Stem cells reside in specialized microenvironments, termed niches, at several different locations in tissues. The differential functions of heterogeneous stem cells and niches are important given the increasing clinical applications of stem-cell transplantation and immunotherapy. Whether hierarchical structures among stem cells at distinct niches exist and further control aspects of immune tolerance is unknown. Here we describe previously unknown new hierarchical arrangements in haematopoietic stem cells (HSCs) and bone marrow niches that dictate both regenerative potential and immune privilege. High-level nitric oxide-generating (NO) HSCs are refractory to immune attack and exhibit delayed albeit robust long-term reconstitution.
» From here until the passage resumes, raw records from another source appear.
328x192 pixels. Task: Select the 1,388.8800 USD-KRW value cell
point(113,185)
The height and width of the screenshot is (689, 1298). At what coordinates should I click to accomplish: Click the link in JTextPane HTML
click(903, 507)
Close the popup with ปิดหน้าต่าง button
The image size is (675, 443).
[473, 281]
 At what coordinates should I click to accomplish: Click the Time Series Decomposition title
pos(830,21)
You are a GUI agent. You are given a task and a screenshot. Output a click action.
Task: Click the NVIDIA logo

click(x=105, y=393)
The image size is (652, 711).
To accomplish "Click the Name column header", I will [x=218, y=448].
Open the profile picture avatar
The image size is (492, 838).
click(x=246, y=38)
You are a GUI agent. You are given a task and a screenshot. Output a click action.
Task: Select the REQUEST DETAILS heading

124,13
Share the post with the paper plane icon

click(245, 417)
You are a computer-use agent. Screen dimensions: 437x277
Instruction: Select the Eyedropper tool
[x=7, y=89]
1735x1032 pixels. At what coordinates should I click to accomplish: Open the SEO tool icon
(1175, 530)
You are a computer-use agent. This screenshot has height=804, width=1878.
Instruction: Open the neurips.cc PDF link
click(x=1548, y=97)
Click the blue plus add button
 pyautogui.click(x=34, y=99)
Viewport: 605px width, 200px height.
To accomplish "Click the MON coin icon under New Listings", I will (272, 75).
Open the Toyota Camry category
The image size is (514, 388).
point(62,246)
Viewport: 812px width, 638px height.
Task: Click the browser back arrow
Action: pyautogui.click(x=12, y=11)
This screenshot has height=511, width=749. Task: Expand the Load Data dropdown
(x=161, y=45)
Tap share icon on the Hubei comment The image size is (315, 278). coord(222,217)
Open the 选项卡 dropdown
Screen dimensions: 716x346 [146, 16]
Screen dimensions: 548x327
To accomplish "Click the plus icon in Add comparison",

Such highly immune-privileged, primitive NO HSCs co-localize with distinctive capillaries characterized by primary ciliated endothelium and high levels of the immune-checkpoint molecule CD200. These capillaries regulate the regenerative functions of NO HSCs through the ciliary protein IFT20 together with CD200, endothelial nitric oxide synthase and autophagy signals, which further mediate immunoprotection. Notably, previously described niche constituents, sinusoidal cells and type-H vessels co-localize with less immune-privileged and less potent NO HSCs. Together, we identify highly immune-privileged, late-rising primitive HSCs and characterize their immunoprotective niches comprising specialized vascular domains. Our results indicate that the niche orchestrates hierarchy in stem cells and immune tolerance, and highlight future immunotherapeutic targets.